Menopausal transition, or the years leading up to a woman’s last period, often begins between ages 45 – 55 and marks the beginning of significant biological and psychological change. A decrease in ovarian function, changes to hormone levels, and other biological processes related to nutrition and energy become more prevalent, and psychological conditions such as depression or anxiety can manifest or become worse. A recently shared statement from the American Heart Association suggests that these changes also include an increased risk for postmenopausal cardiovascular disease, the leading cause of death in women in the United States, and highlights a need for education and preparation.
We answer that call by taking a closer look at what menopausal transition is, the connection between menopausal transition and CVD risks, and what you should know about prevention.

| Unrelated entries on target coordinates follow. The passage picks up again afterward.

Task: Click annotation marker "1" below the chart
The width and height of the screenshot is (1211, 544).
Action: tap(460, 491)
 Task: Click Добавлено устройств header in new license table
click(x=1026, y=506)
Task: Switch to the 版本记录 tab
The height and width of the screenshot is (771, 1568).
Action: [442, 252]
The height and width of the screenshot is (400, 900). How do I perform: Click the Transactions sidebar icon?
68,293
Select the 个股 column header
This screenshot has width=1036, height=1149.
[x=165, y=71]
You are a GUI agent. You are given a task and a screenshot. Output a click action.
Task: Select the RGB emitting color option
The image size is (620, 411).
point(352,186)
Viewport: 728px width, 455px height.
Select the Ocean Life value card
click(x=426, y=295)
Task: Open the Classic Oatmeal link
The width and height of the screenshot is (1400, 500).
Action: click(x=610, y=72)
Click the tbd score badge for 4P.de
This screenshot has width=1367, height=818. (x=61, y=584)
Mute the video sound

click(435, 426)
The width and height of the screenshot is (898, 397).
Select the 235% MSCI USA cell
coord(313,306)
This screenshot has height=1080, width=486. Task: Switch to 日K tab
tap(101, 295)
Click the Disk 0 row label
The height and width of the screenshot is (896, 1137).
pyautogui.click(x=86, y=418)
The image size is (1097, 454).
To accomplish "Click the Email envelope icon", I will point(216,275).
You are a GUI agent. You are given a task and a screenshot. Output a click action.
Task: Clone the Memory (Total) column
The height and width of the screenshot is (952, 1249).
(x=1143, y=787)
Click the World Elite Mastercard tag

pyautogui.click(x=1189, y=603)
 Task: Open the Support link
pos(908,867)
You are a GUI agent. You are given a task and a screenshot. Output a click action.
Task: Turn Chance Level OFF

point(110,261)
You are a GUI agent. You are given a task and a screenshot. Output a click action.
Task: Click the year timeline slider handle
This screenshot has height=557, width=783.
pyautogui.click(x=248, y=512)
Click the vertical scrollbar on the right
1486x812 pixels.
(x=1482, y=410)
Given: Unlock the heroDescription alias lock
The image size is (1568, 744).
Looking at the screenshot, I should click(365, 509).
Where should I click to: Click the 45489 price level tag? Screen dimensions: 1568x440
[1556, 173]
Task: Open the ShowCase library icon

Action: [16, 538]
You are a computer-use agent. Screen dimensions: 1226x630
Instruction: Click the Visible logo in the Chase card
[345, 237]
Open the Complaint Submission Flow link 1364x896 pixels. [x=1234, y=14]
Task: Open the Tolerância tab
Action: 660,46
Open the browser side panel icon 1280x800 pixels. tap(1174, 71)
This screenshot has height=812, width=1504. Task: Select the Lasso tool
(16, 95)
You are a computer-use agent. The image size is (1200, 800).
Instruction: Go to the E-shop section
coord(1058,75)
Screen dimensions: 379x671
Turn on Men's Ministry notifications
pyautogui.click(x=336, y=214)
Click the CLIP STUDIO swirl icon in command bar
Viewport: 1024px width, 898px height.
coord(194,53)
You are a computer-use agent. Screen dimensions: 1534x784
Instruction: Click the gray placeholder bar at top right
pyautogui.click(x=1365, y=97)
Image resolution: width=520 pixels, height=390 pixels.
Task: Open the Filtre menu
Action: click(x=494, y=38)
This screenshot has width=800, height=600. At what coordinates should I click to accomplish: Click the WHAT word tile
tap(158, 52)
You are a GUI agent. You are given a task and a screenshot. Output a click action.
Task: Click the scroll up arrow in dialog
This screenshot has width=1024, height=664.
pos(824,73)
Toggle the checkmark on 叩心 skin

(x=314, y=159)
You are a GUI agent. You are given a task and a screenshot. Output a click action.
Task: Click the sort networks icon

Menopausal Transition, or perimenopause, refers to the time leading up to a woman’s last menstrual cycle and ovarian function, and most often begins in a woman’s 40s through mid-50s. For most women, this transitional time before menopause will last roughly 7 years, though for some it can extend up to 14 years, and during this period, several significant physical, hormonal, and psychological changes are occurring as your body prepares for menopause.
During menopausal transition, your levels of regulating hormones like estrogen, progesterone, inhibin, and FSH start to vary, causing irregularity in menstrual cycles, with some women reporting periods that are shorter and less frequent, while others report longer, heavier periods. These changes can also cause vaginal dryness, and hot flashes, or sudden rapid senses of heat and flushing of the chest and face—typically followed by chills. Additionally, during this time a woman’s body reduces the levels of melatonin production, a hormone responsible for regulating sleep, which leads to irregular sleep cycles, a feeling of forgetfulness, a decrease in sex drive, and depression or anxiety.
Other physical changes begin to appear as well, with most women experiencing a change in body fat distribution. Many see a decrease in lean muscle mass and an increase in abdominal fat, as well as an increase in visceral fat, or the fat that surrounds the organs. While less health/more sedentary lifestyle choices for many can also be a contributing factor, this change in fat production and storage appears even in women with a previously healthy body mass index. Production levels of lipids and lipoproteins change as well, leading to increased issues with vascular function and healthy cholesterol levels.
Recognizing that these changes are starting to take place is important, so be sure to maintain an open, ongoing dialogue with your doctor to identify and address these issues. This is the first and most important step toward easing your symptoms and best-preparing for the further changes to come as you enter menopause.
As if the symptoms discussed above weren’t already challenging enough, a new statement from the American Heart Association shares that 20 years of longitudinal studies suggests that these significant biological changes could be a contributing factor explaining why women have such a notable increase in CVD after menopause, and why coronary heart disease appears several years later than it does in men.
While each woman’s risk factors are unique and should be discussed with her doctor, and CVD is a somewhat broad term that covers several specific coronary diseases, the most common cause of CVD is Atherosclerosis. This is when fatty-deposits, or plaque, builds up on the inner lining of the coronary arteries and restricts healthy blood flow to the heart. This lack of blood flow starves the heart and brain of critical oxygen and other nutrients and leads to heart attack or stroke. During menopausal transition and the processes outlined above, more sedentary lifestyle choices, combined with changes in key hormonal and lipid/lipoprotein production lead to increased risk of Atherosclerosis and development of CVD.
Prevention begins with healthy lifestyle choices as you age. Exercise, healthy sleep habits, and a diet that emphasizes fresh fruits and vegetables, whole grains, low-fat dairy, poultry, fish, and nuts are a great start. Avoid smoking and show moderation with red meat, sugary foods and drinks, and alcohol. Keeping these patterns going as you age will provide your body with the best possible defenses to help alleviate the symptoms you’ll encounter through perimenopause and menopause, and will provide the best platform for you and your doctor to work from to address CVD risk factors.
Another excellent way to reduce your risk of CVD is to be vigilant in your awareness and treatment of other health conditions you may have, as they can also contribute to your risk factors. Conditions such as diabetes, high blood pressure, or pre-existing problematic cholesterol levels can be managed with the help of your doctor and should be considered as a lens through which to view your other risk factors.
What is most important is that you continue ongoing, open conversations with your doctor about your concerns regarding your own menopausal journey, especially as it relates to other serious conditions such as CVD. This will provide you and your doctor the best chance at recognizing symptoms early while they are still manageable and help set the course for a healthy you as you experience these significant changes.